- **WHAT YOU NEED TO DO**
Your answer must be an exact copy of the data below.

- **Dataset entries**
:::

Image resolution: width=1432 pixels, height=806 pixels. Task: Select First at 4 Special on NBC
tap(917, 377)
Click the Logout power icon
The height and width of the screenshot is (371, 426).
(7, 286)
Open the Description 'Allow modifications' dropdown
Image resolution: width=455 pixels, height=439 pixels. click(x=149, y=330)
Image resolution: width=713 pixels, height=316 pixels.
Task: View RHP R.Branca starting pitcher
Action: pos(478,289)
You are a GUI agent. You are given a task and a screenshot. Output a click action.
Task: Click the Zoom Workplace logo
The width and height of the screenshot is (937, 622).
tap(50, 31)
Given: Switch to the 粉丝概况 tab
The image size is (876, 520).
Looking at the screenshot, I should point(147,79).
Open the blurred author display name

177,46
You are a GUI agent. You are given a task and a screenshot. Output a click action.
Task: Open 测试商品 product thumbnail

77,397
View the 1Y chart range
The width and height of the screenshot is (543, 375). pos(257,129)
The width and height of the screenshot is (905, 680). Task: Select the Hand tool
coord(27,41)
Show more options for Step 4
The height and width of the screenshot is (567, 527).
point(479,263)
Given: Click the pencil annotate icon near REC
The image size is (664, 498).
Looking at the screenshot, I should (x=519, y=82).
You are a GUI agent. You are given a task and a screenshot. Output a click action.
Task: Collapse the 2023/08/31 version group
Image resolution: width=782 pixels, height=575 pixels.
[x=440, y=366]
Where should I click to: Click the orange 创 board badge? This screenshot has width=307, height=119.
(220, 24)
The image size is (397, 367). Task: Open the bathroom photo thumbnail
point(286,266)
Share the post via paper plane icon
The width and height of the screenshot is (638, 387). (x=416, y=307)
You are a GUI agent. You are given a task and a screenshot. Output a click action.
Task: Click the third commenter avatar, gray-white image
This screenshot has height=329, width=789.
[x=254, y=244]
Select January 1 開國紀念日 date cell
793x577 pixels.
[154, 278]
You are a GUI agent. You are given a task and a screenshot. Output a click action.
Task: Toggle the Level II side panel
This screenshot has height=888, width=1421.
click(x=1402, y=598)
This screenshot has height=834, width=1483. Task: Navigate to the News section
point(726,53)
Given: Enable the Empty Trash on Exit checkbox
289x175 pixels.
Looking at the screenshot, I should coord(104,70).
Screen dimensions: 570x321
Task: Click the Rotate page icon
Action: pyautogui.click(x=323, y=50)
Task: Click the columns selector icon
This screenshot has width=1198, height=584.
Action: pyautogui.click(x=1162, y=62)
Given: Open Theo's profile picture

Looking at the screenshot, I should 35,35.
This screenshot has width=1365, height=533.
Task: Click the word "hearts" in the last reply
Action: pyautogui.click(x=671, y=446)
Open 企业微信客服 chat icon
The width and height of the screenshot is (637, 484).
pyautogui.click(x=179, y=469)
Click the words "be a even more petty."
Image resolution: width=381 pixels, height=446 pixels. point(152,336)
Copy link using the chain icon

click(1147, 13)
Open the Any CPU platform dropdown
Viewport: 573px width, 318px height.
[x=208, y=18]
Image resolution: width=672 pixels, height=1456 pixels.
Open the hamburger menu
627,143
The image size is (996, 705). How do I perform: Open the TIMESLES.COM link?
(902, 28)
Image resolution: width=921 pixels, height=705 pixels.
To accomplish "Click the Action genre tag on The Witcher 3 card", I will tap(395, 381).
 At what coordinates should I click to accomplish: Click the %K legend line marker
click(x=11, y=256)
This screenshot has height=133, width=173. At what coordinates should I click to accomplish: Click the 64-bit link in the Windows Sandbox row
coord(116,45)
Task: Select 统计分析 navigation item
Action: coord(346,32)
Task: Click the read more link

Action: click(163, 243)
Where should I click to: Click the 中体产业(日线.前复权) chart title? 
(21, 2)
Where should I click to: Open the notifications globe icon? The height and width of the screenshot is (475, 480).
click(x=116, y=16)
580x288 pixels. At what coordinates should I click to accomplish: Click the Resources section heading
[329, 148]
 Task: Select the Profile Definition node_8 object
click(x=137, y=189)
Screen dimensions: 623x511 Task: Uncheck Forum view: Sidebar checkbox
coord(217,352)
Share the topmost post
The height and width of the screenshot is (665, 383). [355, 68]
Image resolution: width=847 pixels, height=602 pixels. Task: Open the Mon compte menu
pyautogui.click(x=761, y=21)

:::

- **OUTPUT OF THE TASK**
Image resolution: width=1432 pixels, height=806 pixels. Task: Select First at 4 Special on NBC
tap(917, 377)
Click the Logout power icon
The height and width of the screenshot is (371, 426).
(7, 286)
Open the Description 'Allow modifications' dropdown
Image resolution: width=455 pixels, height=439 pixels. click(x=149, y=330)
Image resolution: width=713 pixels, height=316 pixels.
Task: View RHP R.Branca starting pitcher
Action: pos(478,289)
You are a GUI agent. You are given a task and a screenshot. Output a click action.
Task: Click the Zoom Workplace logo
The width and height of the screenshot is (937, 622).
tap(50, 31)
Given: Switch to the 粉丝概况 tab
The image size is (876, 520).
Looking at the screenshot, I should point(147,79).
Open the blurred author display name

177,46
You are a GUI agent. You are given a task and a screenshot. Output a click action.
Task: Open 测试商品 product thumbnail

77,397
View the 1Y chart range
The width and height of the screenshot is (543, 375). pos(257,129)
The width and height of the screenshot is (905, 680). Task: Select the Hand tool
coord(27,41)
Show more options for Step 4
The height and width of the screenshot is (567, 527).
point(479,263)
Given: Click the pencil annotate icon near REC
The image size is (664, 498).
Looking at the screenshot, I should (x=519, y=82).
You are a GUI agent. You are given a task and a screenshot. Output a click action.
Task: Collapse the 2023/08/31 version group
Image resolution: width=782 pixels, height=575 pixels.
[x=440, y=366]
Where should I click to: Click the orange 创 board badge? This screenshot has width=307, height=119.
(220, 24)
The image size is (397, 367). Task: Open the bathroom photo thumbnail
point(286,266)
Share the post via paper plane icon
The width and height of the screenshot is (638, 387). (x=416, y=307)
You are a GUI agent. You are given a task and a screenshot. Output a click action.
Task: Click the third commenter avatar, gray-white image
This screenshot has height=329, width=789.
[x=254, y=244]
Select January 1 開國紀念日 date cell
793x577 pixels.
[154, 278]
You are a GUI agent. You are given a task and a screenshot. Output a click action.
Task: Toggle the Level II side panel
This screenshot has height=888, width=1421.
click(x=1402, y=598)
This screenshot has height=834, width=1483. Task: Navigate to the News section
point(726,53)
Given: Enable the Empty Trash on Exit checkbox
289x175 pixels.
Looking at the screenshot, I should coord(104,70).
Screen dimensions: 570x321
Task: Click the Rotate page icon
Action: pyautogui.click(x=323, y=50)
Task: Click the columns selector icon
This screenshot has width=1198, height=584.
Action: pyautogui.click(x=1162, y=62)
Given: Open Theo's profile picture

Looking at the screenshot, I should 35,35.
This screenshot has width=1365, height=533.
Task: Click the word "hearts" in the last reply
Action: pyautogui.click(x=671, y=446)
Open 企业微信客服 chat icon
The width and height of the screenshot is (637, 484).
pyautogui.click(x=179, y=469)
Click the words "be a even more petty."
Image resolution: width=381 pixels, height=446 pixels. point(152,336)
Copy link using the chain icon

click(1147, 13)
Open the Any CPU platform dropdown
Viewport: 573px width, 318px height.
[x=208, y=18]
Image resolution: width=672 pixels, height=1456 pixels.
Open the hamburger menu
627,143
The image size is (996, 705). How do I perform: Open the TIMESLES.COM link?
(902, 28)
Image resolution: width=921 pixels, height=705 pixels.
To accomplish "Click the Action genre tag on The Witcher 3 card", I will tap(395, 381).
 At what coordinates should I click to accomplish: Click the %K legend line marker
click(x=11, y=256)
This screenshot has height=133, width=173. At what coordinates should I click to accomplish: Click the 64-bit link in the Windows Sandbox row
coord(116,45)
Task: Select 统计分析 navigation item
Action: coord(346,32)
Task: Click the read more link

Action: click(163, 243)
Where should I click to: Click the 中体产业(日线.前复权) chart title? 
(21, 2)
Where should I click to: Open the notifications globe icon? The height and width of the screenshot is (475, 480).
click(x=116, y=16)
580x288 pixels. At what coordinates should I click to accomplish: Click the Resources section heading
[329, 148]
 Task: Select the Profile Definition node_8 object
click(x=137, y=189)
Screen dimensions: 623x511 Task: Uncheck Forum view: Sidebar checkbox
coord(217,352)
Share the topmost post
The height and width of the screenshot is (665, 383). [355, 68]
Image resolution: width=847 pixels, height=602 pixels. Task: Open the Mon compte menu
pyautogui.click(x=761, y=21)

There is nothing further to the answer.